Carbon is all nice and fancy pants, but aluminium works perfectly fine as well...
But if you've already ordered it, haven't you already made that decisions?

there's nothing at all wrong with carbon or aluminium and if you've got money to burn, carbon is great... if you're the sort of person who buys cheaper and then after a whiel ishes they bought top end, then go carbon. If you're more practical and workhorse, then aluminium...


----------



## 127.0.0.1 (Nov 19, 2013)

composites > metals = true for the major manufacturers


----------



## ebakzky (Sep 21, 2016)

thanks for the quick reply....Actually ordered 2 bikes same model aluminum and carbon and the price difference between 2 bikes is $1100. i just heard a lot of good and bad comments about and and aluminum... thats why I'm having a hard time deciding


----------



## ebakzky (Sep 21, 2016)

thanks


----------



## borabora (Feb 16, 2011)

While I like carbon the other differences in the two builds are potentially more important than the frame material.

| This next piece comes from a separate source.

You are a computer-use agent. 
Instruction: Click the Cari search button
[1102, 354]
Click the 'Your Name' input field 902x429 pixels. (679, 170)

Wheels, fork and shock make a big difference in ride quality and in weight. Sometimes the high-end aluminum build rides better than the low-end carbon build. On the other hand if you start with carbon you can sooner or later upgrade wheels etc. while you'll be stuck with an aluminum frame if you start with one. There is no simple answer.

I have no doubt that you can enjoy either bike. So the question is can you use the $1,100 price difference for other purposes that would give you a better "quality of life improvement" than carbon will over aluminum. Only you can really answer that question.


----------



## DIRTJUNKIE (Oct 18, 2000)

Disposable money or not? Pretty much what it boils down to.


----------



## ebakzky (Sep 21, 2016)

borabora said:


> While I like carbon the other differences in the two builds are potentially more important than the frame material. Wheels, fork and shock make a big difference in ride quality and in weight. Sometimes the high-end aluminum build rides better than the low-end carbon build. On the other hand if you start with carbon you can sooner or later upgrade wheels etc. while you'll be stuck with an aluminum frame if you start with one. There is no simple answer.
> 
> I have no doubt that you can enjoy either bike. So the question is can you use the $1,100 price difference for other purposes that would give you a better "quality of life improvement" than carbon will over aluminum. Only you can really answer that question.


You are right....$ 1100 is a lot of money. I can use that to some other thing...anyway I've been riding aluminium bike for 4 years now and I don't have any issues about it...thanks for the great advice


----------



## GuitsBoy (Sep 24, 2013)

A carbon frame is not a world changing difference, and for me, I'd never be able to justify the $1100 price difference. 1 pound of non-rotating weight does not make me noticeably faster or slower. Now carbon bars on the other hand make a noticeable difference in damping the trail chatter, and are well worth 100 to 150 bucks.


----------



## RS VR6 (Mar 29, 2007)

Put that 1100 towards a nice set of wheels.


----------



## net wurker (Sep 13, 2007)

Just to clarify, is the carbon vs. aluminum the ONLY difference in the two bikes, or is it a case where the comp is aluminum and has lesser wheels and drivetrain, etc, but the elite is 1100 more and has better wheels and drivetain, etc., and the frame is carbon?


----------



## sgltrak (Feb 19, 2005)

This spring I pulled the parts from my aluminum hard tail and hung them on a carbon hard tail, so the only real variable was frame material (and possibly a bit of geometry difference). The difference is negligible, at best. The carbon frame feels a bit "dead" to me while the aluminum frame felt a bit more lively. That being said, I still prefer the feeling of steel and titanium over carbon and aluminum.


----------



## DIRTJUNKIE (Oct 18, 2000)

RS VR6 said:


> Put that 1100 towards a nice set of wheels.


yep, carbon.


----------



## coke (Jun 7, 2008)

If all other specs are equal, I'd take the aluminum bike and spend the difference on carbon wheels.


----------



## net wurker (Sep 13, 2007)

What if they charge you 1100 dollars in restocking fees when they find out that you only want to buy one of the two bikes you ordered?


----------



## STV3 (Aug 23, 2016)

In a similar situation. On the fence between the Demo 8 I Alloy and Demo 8 Carbon. $1500 price difference between the two for just the frame and Ohlins rear shock vs Fox on the alloy bike. Can't find the weight for either of these bikes anywhere.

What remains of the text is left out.